Por Juan Andrés Molinero Merchán

 

El excelso pintor valenciano brilla con luz propia. Existen maestros y obras que presentan una identidad contundente con su tiempo, como Sorolla (1863-1923), con una personalidad inconfundible en su paleta. Las acuarelas del maestro resplandecen siempre en nuestra retina de manera inconfundible. Pocas veces se da una conjunción tan grande entre el pintor, tiempo y espacio, la proyección social en el lienzo y las emociones que se trasmiten. De emociones y sentimientos tiene mucho la exposición que actualmente presenta el Patrimonio Nacional en el Palacio Real de Madrid, entre el 17 de febrero y el 30 de junio, en el que se puede disfrutar no solamente un repertorio amplio de arte del genio de la luz, sino la espectacular simbiosis con espectros tecnológicos contemporáneos que realzan los valores del maestro con la realidad virtual y efectos sensoriales.

La sensibilidad del pintor enaltecida con el poder de la técnica. Sin embargo, no es más que un pequeño apuntalamiento de difusión del arte con los vientos tecnológicos que corren, en los que todo parece requerir de las nuevas tecnologías, redes sociales y realidades virtuales que todo lo copan e invaden. Seguramente aportan sus ingredientes, indudablemente, pero Sorolla brilla con luz refulgente siempre, sin necesidad de aportes superfluos, que no dejan de agradecerse (digo). No muchas veces nos regala el destino obras y maestros en los que la belleza desborda en cantidad y calidad, personalidad y modernidad a espuertas. En este caso todo es prodigalidad, mucho y bueno, sin ambages ni cortapisas de ningún tipo.

◇ ◇ ◇

→ Ejercicios:
A. Responde a estas preguntas sobre el texto dedicado a Sorolla:
(i) ¿Entre qué años vivió Sorolla?
(ii) ¿En qué edificio presenta el Patrimonio Nacional la exposición?
(iii) Según el segundo párrafo, ¿con qué clase de luz brilla siempre Sorolla?
B. Repite, por favor, el fragmento del texto sobre Sorolla que empieza con las palabras que contienen "El excelso pintor" y termina con "y efectos sensoriales.".
Los datos que vienen a continuación no tienen nada que ver con esto.

→ Material de consulta:

◇ ◇ ◇

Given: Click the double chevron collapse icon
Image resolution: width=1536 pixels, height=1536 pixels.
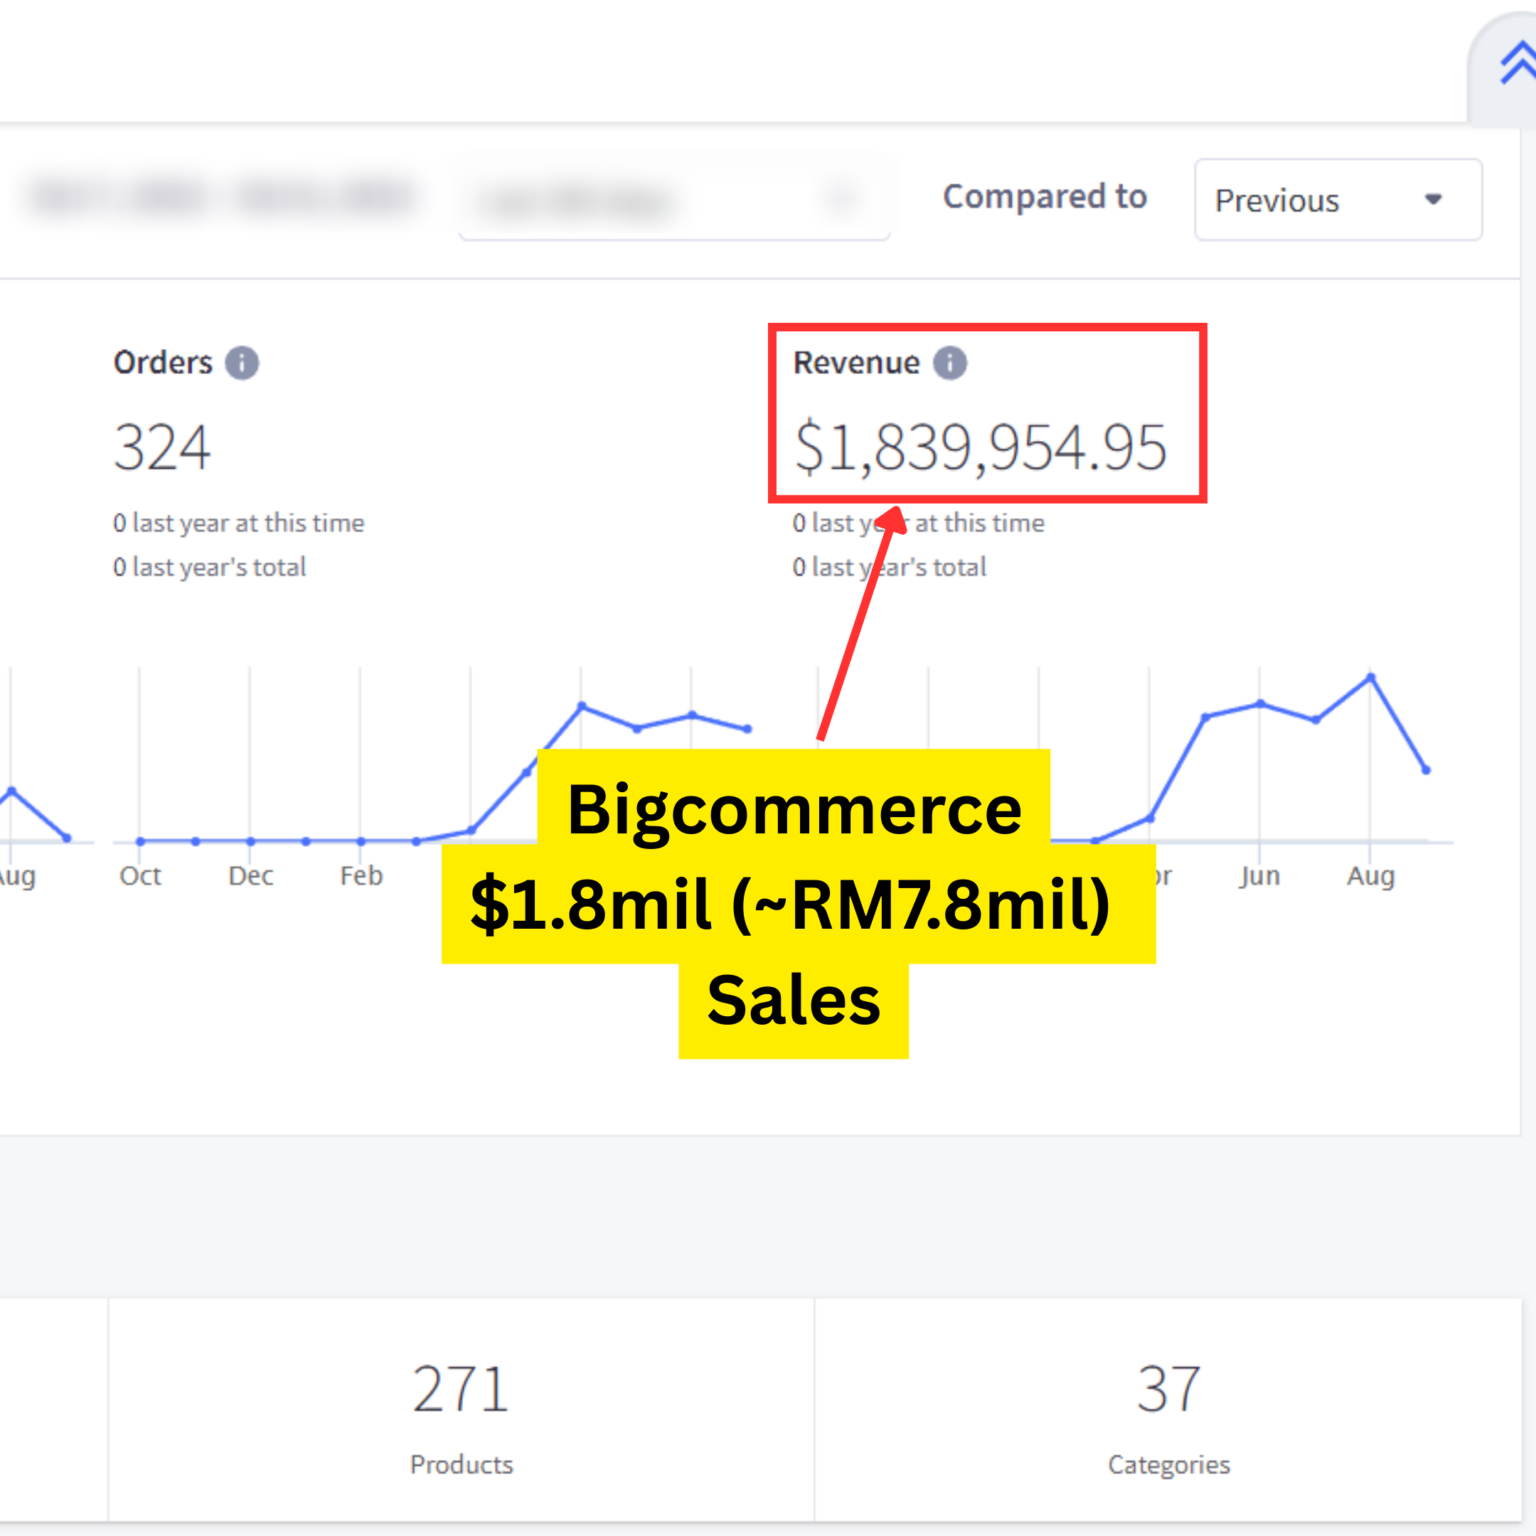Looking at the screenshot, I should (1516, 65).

◇ ◇ ◇

→ Respuestas:
A.
(i) Entre 1863 y 1923.
(ii) En el Palacio Real de Madrid.
(iii) Con luz refulgente.

B.
El excelso pintor valenciano brilla con luz propia. Existen maestros y obras que presentan una identidad contundente con su tiempo, como Sorolla (1863-1923), con una personalidad inconfundible en su paleta. Las acuarelas del maestro resplandecen siempre en nuestra retina de manera inconfundible. Pocas veces se da una conjunción tan grande entre el pintor, tiempo y espacio, la proyección social en el lienzo y las emociones que se trasmiten. De emociones y sentimientos tiene mucho la exposición que actualmente presenta el Patrimonio Nacional en el Palacio Real de Madrid, entre el 17 de febrero y el 30 de junio, en el que se puede disfrutar no solamente un repertorio amplio de arte del genio de la luz, sino la espectacular simbiosis con espectros tecnológicos contemporáneos que realzan los valores del maestro con la realidad virtual y efectos sensoriales.